--- Extrait fourni ---
Les juridictions le savent. Ainsi la Cour de justice de l'Union européenne a posé, à propos des enquêtes par la Consob, autorité italienne des marchés financiers, dans son arrêt du 3 février 2021, DB c/ Consob, a posé que dès l'instant que des éléments de réponse de la personne apparaissaient comme pouvant l'impliquer par la suite, l'enquêteur doit l'informer de son droit de se taire. C'est donc à celui qui interroge de "circuler dans le temps" pour mesurer les risques que courent la personne pour savoir si elle est "concernée" ou non par ce qui va suivre.
Pourquoi donc est-ce si difficile pour les Autorités de mettre cela en place, les organismes qui, concrètement connaissent ces jurisprudences et ces raisonnement, ayant une réticence manifeste à mettre en place ce droit fondamental à se taire?
Parce que, par leur mission même, les Régulateurs ont pour fonction de collecter de l'information. Tout silence, tout secret, est un obstacle, perçu comme illégitme, manié par des personnes perçues comme coupable ou entravant une mission plus haute et nécessaire. Il y aurait une sorte de contradiction dans les termes.
III. LA DIFFICILE ARTICULATION ENTRE LE POUVOIR SPECIAL DE SANCTION ET LE POUVOIR GENERAL DE REGULATION
Un organisme qui sanctionne doit se comporter comme un juge. C'est ce que pensent en tout cas les juges, c'est ce qui fondent ces jurisprudences successives, unanimes.
Un juge a une culture procédurale qui fait place aux droits de la défense et estimera que le jeu d'opposition entre celui qui cherche l'information (le juge d'instruction notamment, le juge à l'audience) et celui qui, innocent ou coupable, cherche à ne pas donner l'information, est un jeu normal.
Mais les commissions de sanction, si indépendantes fonctionnellement soient-elles, ne sont elles-même que des parts d'Autorités de régulation ou de supervision qui ont en charge de réguler des systèmes, par exemple le système financier, avec la mission d'en assurer la transparence et de le préserver des risques majeurs présents et futurs dont les manquements et divers abus de marché constituent un exemple parmi d'autre.

--- Tâche rédigée 1 ---
Dans les enregistrements, recopiez à l'identique la portion qui débute à la ligne contenant « Open the Store navigation item » et s'achève à celle contenant « Action: pyautogui.click(x=86, y=209) », ces deux lignes incluses.
--- Tâche rédigée 2 ---
Prolongez l'extrait sur le droit de se taire face aux autorités de régulation en reprenant après sa dernière phrase.

--- Enregistrements à traiter ---
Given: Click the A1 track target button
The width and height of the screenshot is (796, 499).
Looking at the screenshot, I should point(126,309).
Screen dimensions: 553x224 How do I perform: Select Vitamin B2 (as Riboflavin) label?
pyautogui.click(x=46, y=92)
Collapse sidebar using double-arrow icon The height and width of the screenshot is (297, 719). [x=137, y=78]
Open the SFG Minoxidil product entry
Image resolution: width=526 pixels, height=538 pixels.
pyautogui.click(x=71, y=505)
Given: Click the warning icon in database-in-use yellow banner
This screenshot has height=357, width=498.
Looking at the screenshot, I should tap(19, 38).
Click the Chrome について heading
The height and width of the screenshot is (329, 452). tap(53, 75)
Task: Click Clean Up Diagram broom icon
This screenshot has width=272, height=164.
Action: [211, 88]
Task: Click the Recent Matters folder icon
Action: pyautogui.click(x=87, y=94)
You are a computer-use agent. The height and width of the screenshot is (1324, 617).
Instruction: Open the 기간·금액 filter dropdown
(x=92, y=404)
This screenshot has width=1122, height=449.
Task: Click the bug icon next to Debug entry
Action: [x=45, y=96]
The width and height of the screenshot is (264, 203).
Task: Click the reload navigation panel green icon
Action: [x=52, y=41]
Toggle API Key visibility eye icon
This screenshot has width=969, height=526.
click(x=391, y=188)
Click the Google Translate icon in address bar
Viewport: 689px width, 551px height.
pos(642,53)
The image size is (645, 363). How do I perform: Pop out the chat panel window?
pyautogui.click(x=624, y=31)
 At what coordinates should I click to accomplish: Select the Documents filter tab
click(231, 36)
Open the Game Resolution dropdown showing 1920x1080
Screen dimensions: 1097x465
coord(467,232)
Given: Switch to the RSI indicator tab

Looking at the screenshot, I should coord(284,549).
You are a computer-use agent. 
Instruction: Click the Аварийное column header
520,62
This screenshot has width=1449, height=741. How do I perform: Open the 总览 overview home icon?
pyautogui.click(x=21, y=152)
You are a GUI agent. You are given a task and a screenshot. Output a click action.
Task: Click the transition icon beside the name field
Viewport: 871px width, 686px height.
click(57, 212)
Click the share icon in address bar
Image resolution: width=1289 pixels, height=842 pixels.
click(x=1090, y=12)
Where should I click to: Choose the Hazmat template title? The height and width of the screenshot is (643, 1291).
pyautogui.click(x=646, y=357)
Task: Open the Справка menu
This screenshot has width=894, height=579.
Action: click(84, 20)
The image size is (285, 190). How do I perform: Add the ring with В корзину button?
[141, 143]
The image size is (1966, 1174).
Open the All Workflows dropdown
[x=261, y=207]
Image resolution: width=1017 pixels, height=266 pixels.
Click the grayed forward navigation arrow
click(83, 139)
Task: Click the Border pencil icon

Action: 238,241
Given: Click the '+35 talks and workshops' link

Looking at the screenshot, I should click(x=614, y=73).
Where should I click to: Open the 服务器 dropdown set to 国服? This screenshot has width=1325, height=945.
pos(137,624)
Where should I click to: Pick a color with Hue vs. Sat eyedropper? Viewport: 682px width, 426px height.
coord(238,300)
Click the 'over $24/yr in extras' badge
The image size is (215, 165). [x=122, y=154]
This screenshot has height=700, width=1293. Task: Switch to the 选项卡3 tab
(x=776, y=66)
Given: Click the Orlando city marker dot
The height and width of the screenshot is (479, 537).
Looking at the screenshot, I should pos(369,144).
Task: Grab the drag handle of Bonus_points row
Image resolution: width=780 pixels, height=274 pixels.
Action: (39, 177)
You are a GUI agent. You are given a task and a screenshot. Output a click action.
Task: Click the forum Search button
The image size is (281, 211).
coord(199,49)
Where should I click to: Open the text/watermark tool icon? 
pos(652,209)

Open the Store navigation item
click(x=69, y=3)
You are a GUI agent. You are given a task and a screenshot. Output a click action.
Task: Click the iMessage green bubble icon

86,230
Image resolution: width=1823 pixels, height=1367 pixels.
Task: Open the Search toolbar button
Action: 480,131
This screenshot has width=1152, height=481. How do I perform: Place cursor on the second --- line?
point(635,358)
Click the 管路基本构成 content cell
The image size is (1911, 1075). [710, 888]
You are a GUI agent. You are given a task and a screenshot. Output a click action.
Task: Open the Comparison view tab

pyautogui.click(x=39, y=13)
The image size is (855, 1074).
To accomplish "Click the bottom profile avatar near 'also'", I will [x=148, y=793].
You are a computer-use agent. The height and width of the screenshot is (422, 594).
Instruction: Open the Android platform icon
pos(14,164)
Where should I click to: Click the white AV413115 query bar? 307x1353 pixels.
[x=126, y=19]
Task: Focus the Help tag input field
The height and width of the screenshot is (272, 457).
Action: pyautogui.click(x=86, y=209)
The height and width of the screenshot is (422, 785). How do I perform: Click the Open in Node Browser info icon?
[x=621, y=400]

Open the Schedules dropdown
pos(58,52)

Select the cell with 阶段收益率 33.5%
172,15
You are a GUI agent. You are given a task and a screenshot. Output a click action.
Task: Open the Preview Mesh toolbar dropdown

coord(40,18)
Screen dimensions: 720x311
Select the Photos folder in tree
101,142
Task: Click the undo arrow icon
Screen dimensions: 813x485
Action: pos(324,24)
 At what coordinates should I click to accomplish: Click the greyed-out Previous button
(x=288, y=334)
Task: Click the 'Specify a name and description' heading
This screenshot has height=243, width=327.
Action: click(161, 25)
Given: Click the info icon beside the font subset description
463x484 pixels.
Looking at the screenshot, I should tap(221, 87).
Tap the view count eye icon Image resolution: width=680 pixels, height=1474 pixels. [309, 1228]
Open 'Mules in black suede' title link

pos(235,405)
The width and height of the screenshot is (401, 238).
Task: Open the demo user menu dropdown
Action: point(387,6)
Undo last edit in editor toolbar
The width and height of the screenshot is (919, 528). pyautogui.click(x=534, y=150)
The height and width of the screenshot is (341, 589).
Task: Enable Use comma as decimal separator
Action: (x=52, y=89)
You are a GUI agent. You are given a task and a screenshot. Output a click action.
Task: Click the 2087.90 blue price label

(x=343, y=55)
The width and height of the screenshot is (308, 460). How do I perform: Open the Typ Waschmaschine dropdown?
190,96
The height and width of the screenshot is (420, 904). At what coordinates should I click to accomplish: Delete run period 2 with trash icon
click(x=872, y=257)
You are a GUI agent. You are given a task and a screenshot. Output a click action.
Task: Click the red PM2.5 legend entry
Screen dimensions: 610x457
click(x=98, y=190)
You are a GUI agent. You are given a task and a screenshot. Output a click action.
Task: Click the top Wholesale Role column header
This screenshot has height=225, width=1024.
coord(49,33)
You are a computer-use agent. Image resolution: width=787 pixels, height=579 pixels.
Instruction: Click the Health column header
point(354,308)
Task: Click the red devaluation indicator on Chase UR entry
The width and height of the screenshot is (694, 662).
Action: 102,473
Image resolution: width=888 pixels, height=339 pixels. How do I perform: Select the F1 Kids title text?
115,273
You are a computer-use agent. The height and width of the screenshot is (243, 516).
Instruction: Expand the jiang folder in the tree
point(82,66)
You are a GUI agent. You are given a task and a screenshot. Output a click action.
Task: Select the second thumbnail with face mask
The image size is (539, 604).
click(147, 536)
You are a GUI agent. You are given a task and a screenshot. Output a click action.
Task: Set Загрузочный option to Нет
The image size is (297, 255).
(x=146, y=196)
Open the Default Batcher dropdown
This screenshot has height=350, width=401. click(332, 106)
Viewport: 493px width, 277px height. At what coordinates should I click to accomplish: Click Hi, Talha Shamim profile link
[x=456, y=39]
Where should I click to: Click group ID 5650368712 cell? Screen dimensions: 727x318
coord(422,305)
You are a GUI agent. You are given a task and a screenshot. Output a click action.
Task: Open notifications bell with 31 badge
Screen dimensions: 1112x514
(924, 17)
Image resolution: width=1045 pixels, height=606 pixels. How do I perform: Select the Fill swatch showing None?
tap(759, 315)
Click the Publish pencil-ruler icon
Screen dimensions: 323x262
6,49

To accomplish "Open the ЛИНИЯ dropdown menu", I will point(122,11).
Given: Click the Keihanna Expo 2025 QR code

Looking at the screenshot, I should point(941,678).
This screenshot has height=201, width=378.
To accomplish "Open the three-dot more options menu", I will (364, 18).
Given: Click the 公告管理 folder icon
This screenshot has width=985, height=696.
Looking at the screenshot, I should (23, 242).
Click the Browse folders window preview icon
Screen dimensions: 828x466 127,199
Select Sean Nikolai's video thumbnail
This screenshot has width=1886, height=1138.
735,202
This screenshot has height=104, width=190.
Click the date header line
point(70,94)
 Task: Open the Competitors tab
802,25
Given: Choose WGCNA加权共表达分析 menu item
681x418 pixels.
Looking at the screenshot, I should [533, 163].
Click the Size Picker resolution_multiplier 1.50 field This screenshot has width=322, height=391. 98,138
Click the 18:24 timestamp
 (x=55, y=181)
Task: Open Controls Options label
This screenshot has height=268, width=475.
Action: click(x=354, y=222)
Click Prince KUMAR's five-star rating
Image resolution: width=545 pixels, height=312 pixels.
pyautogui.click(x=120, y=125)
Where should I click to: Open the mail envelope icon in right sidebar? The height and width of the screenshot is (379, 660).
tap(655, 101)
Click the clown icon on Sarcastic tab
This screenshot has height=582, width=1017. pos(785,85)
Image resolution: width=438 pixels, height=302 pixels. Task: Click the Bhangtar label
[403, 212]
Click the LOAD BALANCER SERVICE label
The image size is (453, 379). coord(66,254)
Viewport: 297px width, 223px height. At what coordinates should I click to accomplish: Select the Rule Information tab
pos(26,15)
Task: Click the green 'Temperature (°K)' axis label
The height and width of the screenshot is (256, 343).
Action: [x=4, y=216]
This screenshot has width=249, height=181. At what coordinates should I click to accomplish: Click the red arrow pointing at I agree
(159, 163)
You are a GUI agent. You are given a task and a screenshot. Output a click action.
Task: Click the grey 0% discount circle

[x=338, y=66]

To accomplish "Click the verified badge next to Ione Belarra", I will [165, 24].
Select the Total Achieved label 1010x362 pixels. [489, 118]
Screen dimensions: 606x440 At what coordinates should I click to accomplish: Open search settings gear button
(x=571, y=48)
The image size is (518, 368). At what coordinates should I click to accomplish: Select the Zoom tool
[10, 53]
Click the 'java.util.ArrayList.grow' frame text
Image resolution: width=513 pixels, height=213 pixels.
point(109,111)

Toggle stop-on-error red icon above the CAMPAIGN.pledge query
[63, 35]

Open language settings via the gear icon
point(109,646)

--- Résultat obtenu 1 ---
Open the Store navigation item
click(x=69, y=3)
You are a GUI agent. You are given a task and a screenshot. Output a click action.
Task: Click the iMessage green bubble icon

86,230
Image resolution: width=1823 pixels, height=1367 pixels.
Task: Open the Search toolbar button
Action: 480,131
This screenshot has width=1152, height=481. How do I perform: Place cursor on the second --- line?
point(635,358)
Click the 管路基本构成 content cell
The image size is (1911, 1075). [710, 888]
You are a GUI agent. You are given a task and a screenshot. Output a click action.
Task: Open the Comparison view tab

pyautogui.click(x=39, y=13)
The image size is (855, 1074).
To accomplish "Click the bottom profile avatar near 'also'", I will [x=148, y=793].
You are a computer-use agent. The height and width of the screenshot is (422, 594).
Instruction: Open the Android platform icon
pos(14,164)
Where should I click to: Click the white AV413115 query bar? 307x1353 pixels.
[x=126, y=19]
Task: Focus the Help tag input field
The height and width of the screenshot is (272, 457).
Action: pyautogui.click(x=86, y=209)

--- Résultat obtenu 2 ---
C'est ainsi que les perçoivent les Autorités de régulation, notamment les collèges de celles-ci, qui décident de l'ouverture des poursuites, et chaque jour dans les services veillent au bon fonctionnement des marchés, par exemple du marché financier.
Pour cela, être informé du manquement, y "remédier", pour que cela n'arrive plus, est une démarche naturelle. C'est pourquoi l'on va trouver en Droit de la régulation, notamment financière, des "composition administrative", des "engagements", des articulations avec des conventions judiciaires d'intérêt public (CJIP), parce que ce sont des solutions qui à la fois sont efficaces pour l'avenir du système et fournissent des informations : les personnes fournissant beaucoup d'information, et notamment, voire en premier lieu, sur leurs propre manquement. C'est pourquoi le Droit de la Compliance s'y est si bien installé.
L'on est ainsi à l'opposé du droit de se taire, puisque de fait l'autoincrimination est récompensée, notamment en Droit de la concurrence par les mécanismes de clémence.
La procédure qui est alors mise en place n'est pas construite sur les droits de la défense (et le droit de ne rien dire) mais sur le principe du contradictoire : car celui-ci repose sur l'inverse, à savoir le droit de dire.
Dans la mission du Régulateur qui est conçue par le Droit de la Régulation, le droit des personnes concernées de "dire quelque chose" est bienvenu car il converge vers le besoin d'information, et le principe du contradictoire (souvent confondu à dessein avec les droits de la défense) est loué, alors que les droits de la défense et le droit de "ne pas dire quelque chose" est critiqué.
L'on mesure ici que suivant que l'on conçoit les Commissions des sanctions comme des juges, ce que font les juridictions en titre, ou comme le bras armé de la Régulation, ce que font les autorités et l'administration, cela ne donnera pas la même solution.
Les 2 perspectives sont légitimes.
Elles sont difficilement conciliables. Il faut déjà que chacune soit au moins entendue par l'autre :
Cela renvoie à une articulation plus générale et tout aussi difficile, car la Régulation se nourrit d'informations tandis que le droit de se taire exprime le secret. Et il y a opposition tant que l'on n'admet pas la place des secrets dans le Droit de la compliance, car si celui-ci se nourrit d'information, comme le Droit de la Régulation dont il est le prolongement.
IV. LA DIFFICILE ARTICULATION ENTRE LE SECRET ET LA REGULATION
L'on peut comprendre que les Autorités de régulation perçoivent les secrets comme des sortes d'obstacles à leur mission de service public, affirmant que se taire c'est déjà avouer que l'on serait coupable de quelque chose, affirmant en revanche dans de nombreux documents que s'autoincrimer c'est donc faire "preuve de loyauté" dans un dialogue fructueux avec l'autorité publique.
Nous sommes en train de vivre une mise en cause générale des secrets. Les arguments en faveur de la Régulation avec l'apport des informations et les outils de la compliance sont désormais fortement soutenus et il faut aussi les entendre. Mais le secret n'est pas qu'entrave.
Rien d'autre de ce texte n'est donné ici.